Gaza, un’enorme gabbia a cielo aperto, in
cui vivono oltre un milione e mezzo di civili (nella striscia di terra
con la più alta densità di popolazione per chilometro quadrato al mondo)
, uomini, donne, vecchi e bambini, disarmati e da quattro anni sotto un
embargo feroce, è stata definita dal governo Livni-Barak, responsabile
dell’aggressione, come «entità ostile». Una disumanizzazione necessaria
perché l’opinione pubblica israeliana sostenesse un attacco premeditato
contro persone che non avrebbero potuto in nessun modo difendersi o
sottrarsi ai bombardamenti, dal cielo, da terra e dal mare. Purtroppo
l’operazione della coppia criminale Livni-Barak è riuscita: le 1400
vittime palestinesi (tra cui un numero impressionante e intollerabile di
bambini) di quell’aggressione, a fronte di 14 israeliani fra soldati e
civili, erano in quel modo annullate nella loro umanità. Non più bambini
o giovani o donne o uomini, ma «entità ostili» da soffocare e
«sradicare».
Neanche «effetti collaterali» cui ci hanno abituato le nostre «guerre umanitarie».

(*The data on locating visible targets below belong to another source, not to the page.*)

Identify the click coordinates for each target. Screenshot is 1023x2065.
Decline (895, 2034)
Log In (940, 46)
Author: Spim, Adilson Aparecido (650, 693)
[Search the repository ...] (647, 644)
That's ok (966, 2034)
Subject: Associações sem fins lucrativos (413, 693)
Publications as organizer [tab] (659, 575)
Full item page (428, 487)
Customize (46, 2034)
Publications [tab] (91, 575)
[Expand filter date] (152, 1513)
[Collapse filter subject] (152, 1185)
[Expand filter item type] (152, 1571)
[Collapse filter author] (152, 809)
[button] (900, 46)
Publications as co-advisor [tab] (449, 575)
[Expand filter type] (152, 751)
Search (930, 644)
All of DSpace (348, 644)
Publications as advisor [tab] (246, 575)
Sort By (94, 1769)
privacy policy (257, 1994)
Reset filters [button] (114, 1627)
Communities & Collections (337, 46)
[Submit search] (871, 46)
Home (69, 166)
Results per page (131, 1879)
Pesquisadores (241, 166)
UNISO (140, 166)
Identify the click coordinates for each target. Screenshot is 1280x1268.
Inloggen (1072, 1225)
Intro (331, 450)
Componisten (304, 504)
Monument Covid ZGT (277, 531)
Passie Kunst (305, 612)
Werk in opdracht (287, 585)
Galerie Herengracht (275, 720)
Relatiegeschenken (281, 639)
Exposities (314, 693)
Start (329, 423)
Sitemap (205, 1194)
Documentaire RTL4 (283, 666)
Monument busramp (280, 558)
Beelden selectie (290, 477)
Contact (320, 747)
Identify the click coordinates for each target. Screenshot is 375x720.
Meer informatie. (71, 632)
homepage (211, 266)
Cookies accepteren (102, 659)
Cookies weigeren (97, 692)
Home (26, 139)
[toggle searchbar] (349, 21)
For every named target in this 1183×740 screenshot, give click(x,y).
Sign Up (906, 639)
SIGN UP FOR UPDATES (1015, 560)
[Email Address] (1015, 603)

A fronte del massiccio sostegno
dell’opinione pubblica israeliana, in tutto il mondo quel massacro ha
avuto una risposta internazionale di solidarietà di massa che da molti
anni non si vedeva: da Kabul a New York, passando per Londra, Parigi,
Roma, Il Cairo…ecc. decine di migliaia di persone hanno risposto ad un
bisogno immediato: fermare un massacro tanto feroce quanto inutile.
Riprendere ora le fila di quello che è
avvenuto un anno fa parlando della giornata della memoria non significa
fare parallelismi inesistenti quanto dannosi e inutili, ma ascoltare un
possente campanello d’allarme.
Coloro che pensano di poter tutto rendere
«legittimo» in nome di vittime di ieri o dell’intramontabile
«integralismo islamico» non vedono una realtà che è sotto gli occhi del
mondo: l’impunità non rende legittimi i crimini, ma solo più
insopportabili.
Coloro che oggi difendono il «diritto
all’impunità» per le leadership israeliane sono i più falsi amici degli
ebrei israeliani, perché non si curano del fatto che l’impunità di chi
compie questi crimini rende solo più disperante il senso di impotenza e
la disperazione è sempre una cattiva consigliera.